With our big AMD Linux GPU / driver comparison we found its open-source Gallium3D driver to be noticeably faster than the classic Mesa DRI driver across an array of Radeon hardware from multiple generations. However, the official Catalyst driver was multiple times faster (roughly 5.18x faster) than the Gallium3D driver, not to mention its lack of proper support for OpenGL 3/4, VA-API/VDPAU/XvBA video playback, and many other features only found within the proprietary Catalyst driver. Now though it is time to see how the Gallium3D Nouveau performance compares to that of NVIDIA's proprietary Linux driver across different GeForce graphics cards.

The original plans for this Nouveau versus NVIDIA testing was to carry it out just like the ATI/AMD testing with using multiple graphics cards spanning generations of NVIDIA GPUs. With the Nouveau developers having abandoned their classic Mesa driver early on (besides a classic Mesa driver still in existence for the oldest of NVIDIA GPUs), it is strictly a Gallium3D versus proprietary driver comparison on the NVIDIA side. However, once using the very latest Linux, libdrm, xf86-video-nouveau DDX, and Mesa/Gallium3D code as used in our ATI testing, our hopes of doing a large multi-generation comparison were quickly diminished.

We went as far back as the GeForce 6 series, but once digging out an old PCI Express 6600GT and using that, the system would quickly lock-up during testing. Kernel mode-setting and compositing worked fine, but when running games like OpenArena and Nexuiz, the system would lock-up with this very latest code. After the GeForce 6600GT failure, the next testing was with different GeForce 9 graphics cards we previously have used the Nouveau DRM and Gallium3D drivers with, such as the GeForce 9500GT, GeForce 9800GT, and GeForce 9800GTX. However, that support ended up regressing too with the OpenGL support being unstable with the latest code. In the end, only the GeForce 8 series hardware had played well for us with the latest Linux 2.6.37 kernel, Mesa 7.10-devel / Gallium 0.4, and libdrm code from the end of December.

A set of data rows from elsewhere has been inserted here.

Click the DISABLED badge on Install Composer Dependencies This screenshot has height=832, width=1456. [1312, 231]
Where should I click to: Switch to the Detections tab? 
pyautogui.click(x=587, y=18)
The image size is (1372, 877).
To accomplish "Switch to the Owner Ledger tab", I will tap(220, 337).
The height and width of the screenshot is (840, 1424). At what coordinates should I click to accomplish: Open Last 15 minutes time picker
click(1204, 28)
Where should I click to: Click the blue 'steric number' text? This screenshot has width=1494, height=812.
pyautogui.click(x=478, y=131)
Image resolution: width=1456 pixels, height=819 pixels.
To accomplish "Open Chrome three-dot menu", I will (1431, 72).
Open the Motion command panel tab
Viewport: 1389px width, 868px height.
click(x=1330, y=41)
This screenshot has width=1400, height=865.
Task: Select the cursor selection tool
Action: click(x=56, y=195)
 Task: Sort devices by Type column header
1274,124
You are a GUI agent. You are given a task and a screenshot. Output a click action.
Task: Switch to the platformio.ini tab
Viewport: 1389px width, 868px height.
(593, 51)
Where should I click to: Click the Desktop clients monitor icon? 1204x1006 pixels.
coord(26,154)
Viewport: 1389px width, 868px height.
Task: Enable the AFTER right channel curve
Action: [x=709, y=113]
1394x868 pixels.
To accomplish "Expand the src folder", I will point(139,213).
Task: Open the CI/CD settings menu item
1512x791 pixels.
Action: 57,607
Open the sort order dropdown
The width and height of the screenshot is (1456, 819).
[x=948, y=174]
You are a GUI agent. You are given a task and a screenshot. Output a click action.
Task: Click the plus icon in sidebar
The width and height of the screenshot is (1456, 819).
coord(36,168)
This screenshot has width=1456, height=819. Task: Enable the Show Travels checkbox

The tested GeForce 8 hardware included the GeForce 8400GS, GeForce 8500GT, GeForce 8600GT, and GeForce 8800GT. All four of these cards had run fine using the open-source code and of course worked great with the proprietary NVIDIA driver. The test system remained the same of using an Intel Core i5 750, an ECS P55H-A motherboard, 4GB of DDR3 system memory, and a 500GB Western Digital SATA HDD. The base system was also the same with Ubuntu 10.10 x86_64 on GNOME 2.32.0 with Compiz, X Server 1.9.0, GCC 4.4.5, and an EXT4 file-system and then loading in the latest open-source 3D components. The proprietary NVIDIA driver tested was the latest 260.19.29 release providing OpenGL 3.3.

The tests were also like our ATI testing with using Nexuiz, Warsow, OpenArena, World of Padman, Smokin Guns, Tremulous, VDrift, and Lightsmark via the Phoronix Test Suite. Like with the ATI Gallium3D testing, we were limited to using games that could actually run on the open-source driver stack.